### Activity
The answer is an exact copy of the lines from the one with "Given: Navigate to the SHOES category" to the end of the listing below, pictures left out.

### Input records
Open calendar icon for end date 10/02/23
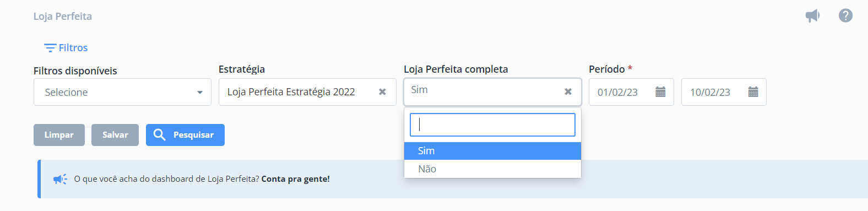868x211 pixels. coord(753,92)
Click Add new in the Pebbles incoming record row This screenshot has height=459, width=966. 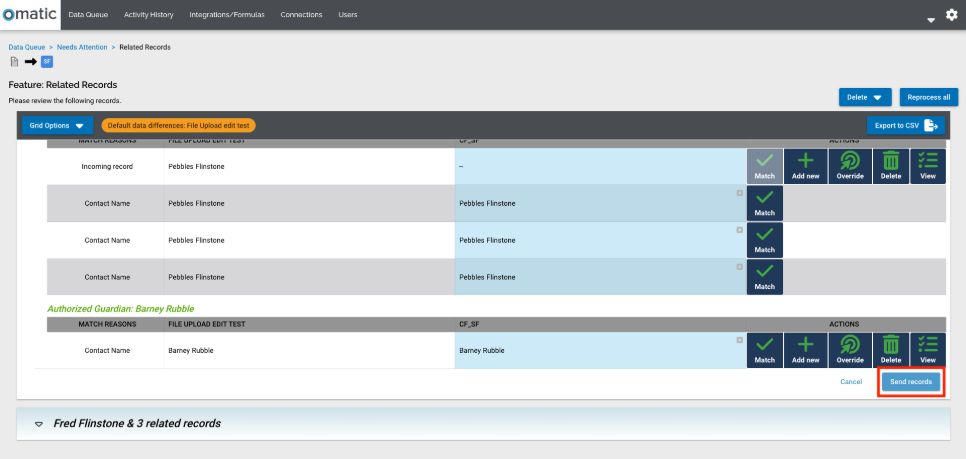(x=806, y=166)
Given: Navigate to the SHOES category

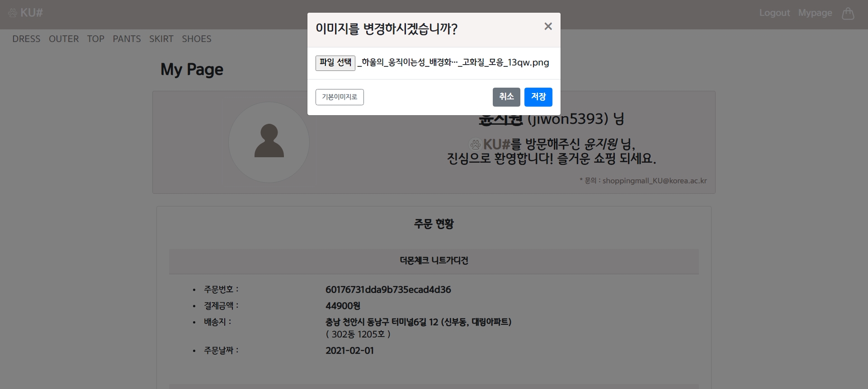Looking at the screenshot, I should tap(197, 39).
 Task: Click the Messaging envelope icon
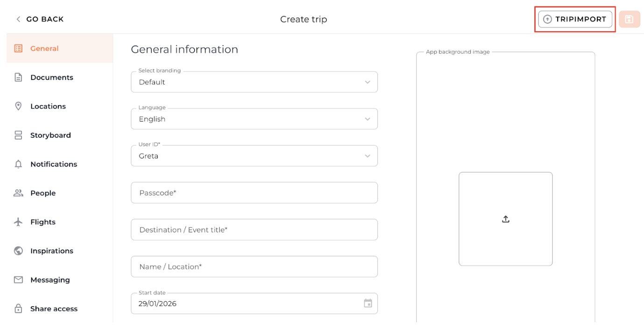point(18,280)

### Response to this task
Given: Navigate to the SHOES category

Looking at the screenshot, I should tap(197, 39).
 Task: Click the Messaging envelope icon
point(18,280)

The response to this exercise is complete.